F. MEDIA TITLES USED ON COMMERCIAL PRODUCTS AND SERVICES AND COMMERCIAL
MARKS USED IN THE MEDIA
2. Commercial Marks in the Media

10:22.1. Media use--Use of commercial marks in works of art

Commercial trademarks and services marks often appear in works of art. For
example, Andy Warhol's images of CAMPBELL's soup cans are a now famous chapter
in the history of modern art.[FN1] Many famous photographers have included
billboards and store signs in their photos, which are then displayed and
collected as works of art. Works of art depicting sporting events often show
background billboards and the marks of professional sports teams. When does
such a use of marks in art works constitute infringement and when is it immune
as being a non-confusing use under the aegis of free speech protections for
art?

When a trademark is used by another for a valid literary or artistic purpose,
the case law adopts a balancing test: Does the interest in avoiding customer
confusion on affiliation or approval outweigh the First Amendment interest in
free expression? As the Second Circuit has remarked: "[I]n general the
[Lanham] Act should be construed to apply to artistic works only where the
public interest outweighs the public interest in free expression."[FN1.1]

There is a surprising paucity of case law on the legality of the unpermitted
use of commercial trademarks in works of art. In one case, paintings of the
grandstand at the Saratoga Race Track were then reproduced on souvenir goods,
such as T-shirts. The court found no trademark infringement, saying that a
painting of a scene in which a trademark actually appears serves a valid First
Amendment interest: the artistically relevant need of realism.[FN2]

Even a building that is used in an art work may have trademark status.

◆ Supplied records
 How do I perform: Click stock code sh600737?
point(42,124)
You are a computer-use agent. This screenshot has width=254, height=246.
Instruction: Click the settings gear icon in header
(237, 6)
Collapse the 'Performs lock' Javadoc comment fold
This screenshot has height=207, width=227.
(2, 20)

◆ Requirement
In the passage on commercial marks in works of art, what First Amendment interest did the court say a painting of the Saratoga Race Track grandstand serves? The entries have no connection to the passage on commercial marks in works of art.

◆ Answer to the task
The artistically relevant need of realism.